Today’s Complaint was filed in Barakat v. Brown (W.D. Mo.) Mo.)
[21.] Frontier Justice imposes a discriminatory headwear ban that prohibits, “Hats, caps, bandanas or any other head covering…except baseball caps facing forward.” (Frontier Justice Membership and Range Rules – Dress Code). Exhibit 1.
[22.]According to Defendant Mike Brown’s guidelines and their headwear bans, Frontier Justice has denied Muslim hijab wearers entry. This was based on their dress code policy violations. Frontier Justice also allows similar-situated individuals to access their facilities.
If the policy was indeed just a pretext for discriminating against Muslims (even if only some Muslims), or was otherwise discriminatorily enforced against Muslims, that would probably indeed violate the public accommodations provision of the federal Civil Rights Act of 1964, though that’s not completely clear. Only certain types of businesses are covered by the Act:
The following establishments are public accommodations if they serve the public and if their operations have an impact on commerce.
(1) Any inn, hotel or motel that provides accommodation to temporary guests.
(2) A restaurant, cafeteria and lunchroom which sell food on their premises. [and]
(3) any motion picture house, theater, concert hall, sports arena, stadium or other place of exhibition or entertainment ….
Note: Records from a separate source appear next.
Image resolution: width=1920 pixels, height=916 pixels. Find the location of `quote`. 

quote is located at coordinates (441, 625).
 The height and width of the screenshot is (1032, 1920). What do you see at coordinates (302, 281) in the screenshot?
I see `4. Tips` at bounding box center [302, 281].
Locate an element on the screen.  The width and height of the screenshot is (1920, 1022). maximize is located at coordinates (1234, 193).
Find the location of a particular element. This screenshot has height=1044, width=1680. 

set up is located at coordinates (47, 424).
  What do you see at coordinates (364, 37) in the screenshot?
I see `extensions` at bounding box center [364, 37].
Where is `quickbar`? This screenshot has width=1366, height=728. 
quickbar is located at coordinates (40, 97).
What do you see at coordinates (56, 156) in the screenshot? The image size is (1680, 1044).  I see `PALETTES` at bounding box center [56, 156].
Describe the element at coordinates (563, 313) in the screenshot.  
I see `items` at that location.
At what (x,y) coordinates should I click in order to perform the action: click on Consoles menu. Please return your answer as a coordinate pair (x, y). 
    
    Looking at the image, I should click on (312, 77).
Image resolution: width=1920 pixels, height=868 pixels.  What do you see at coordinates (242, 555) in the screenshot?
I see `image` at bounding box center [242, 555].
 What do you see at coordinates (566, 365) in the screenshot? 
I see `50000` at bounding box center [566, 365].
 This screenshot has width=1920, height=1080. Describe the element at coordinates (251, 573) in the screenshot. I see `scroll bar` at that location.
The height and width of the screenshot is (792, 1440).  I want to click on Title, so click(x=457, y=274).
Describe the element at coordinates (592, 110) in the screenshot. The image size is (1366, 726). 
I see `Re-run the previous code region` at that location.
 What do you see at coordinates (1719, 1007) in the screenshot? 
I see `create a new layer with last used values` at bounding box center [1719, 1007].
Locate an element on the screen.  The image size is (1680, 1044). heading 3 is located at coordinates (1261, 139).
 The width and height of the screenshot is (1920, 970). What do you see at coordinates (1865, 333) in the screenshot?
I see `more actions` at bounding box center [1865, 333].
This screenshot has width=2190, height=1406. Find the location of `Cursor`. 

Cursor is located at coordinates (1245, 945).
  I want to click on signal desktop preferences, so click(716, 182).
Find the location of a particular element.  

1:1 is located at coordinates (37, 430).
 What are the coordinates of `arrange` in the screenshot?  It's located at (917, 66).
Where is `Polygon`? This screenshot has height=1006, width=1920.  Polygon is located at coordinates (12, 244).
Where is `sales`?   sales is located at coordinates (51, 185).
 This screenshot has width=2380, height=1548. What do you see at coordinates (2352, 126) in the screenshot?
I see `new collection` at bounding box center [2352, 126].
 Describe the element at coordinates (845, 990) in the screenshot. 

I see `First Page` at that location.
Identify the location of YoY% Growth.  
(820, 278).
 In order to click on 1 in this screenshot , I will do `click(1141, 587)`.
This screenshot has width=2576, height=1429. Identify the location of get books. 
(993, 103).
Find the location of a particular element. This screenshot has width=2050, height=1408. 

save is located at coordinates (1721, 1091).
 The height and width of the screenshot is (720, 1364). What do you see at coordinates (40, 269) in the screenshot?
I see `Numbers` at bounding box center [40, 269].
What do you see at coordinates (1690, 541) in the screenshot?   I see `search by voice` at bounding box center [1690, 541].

Place is the only category that might cover gun ranges.[s]Exhibition or entertainment Daniel v. Paul (1969) held that this term includes “recreational areas” and not just places for spectators to watch events (as in the theaters, concert halls, and stadiums that are listed in the same subsection); United States v. DeRosier (5th Cir. 1971) likewise held that a bar qualified because of the presence of a “juke box, shuffle board and pool table for the use and enjoyment of the bar’s patrons.” Ask if a shooting range is considered different because it’s partially (largely)? principally?) Focused on the practical aspects of training rather than entertainment.
[2.]Missouri has a broader anti-discrimination statute that covers shooting ranges which are open to all (emphasis in added).
“Places to public accommodation” [means] all places or businesses offering or holding out to the general public, goods, services, privileges, facilities, advantages or accommodations for the peace, comfort, health, welfare and safety of the general public or such public places providing food, shelter, recreation and amusement, This includes, but is not limited to:
(a) Any inn, hotel, motel, or other establishment which provides lodging to transient guests …;
(b) Any restaurant, cafeteria, lunchroom, lunch counter, [or] soda fountain …;
(c) A gasoline station that includes all amenities located within its premises, and which are made accessible to customers thereof.
(d) Any motion picture house, theater, concert hall, sports arena, stadium, or other place of exhibition or entertainment …..
So if this is a range that most members of the “general public” can just go into and use —as opposed to a “private club,” which is exempted from the law—then the owner is legally barred from discriminating among patrons based on religion (or various other attributes). However, I think that the state statute requires the plaintiff to first file a lawsuit before the Missouri Commission on Human Rights. The plaintiff then decided to directly go to the federal court pursuant to the federal statute. This is something it could do without having to first file such a complaint.
The moral rights and wrongs of antidiscrimination legislation are left to the experts. What I can offer is a legal analysis.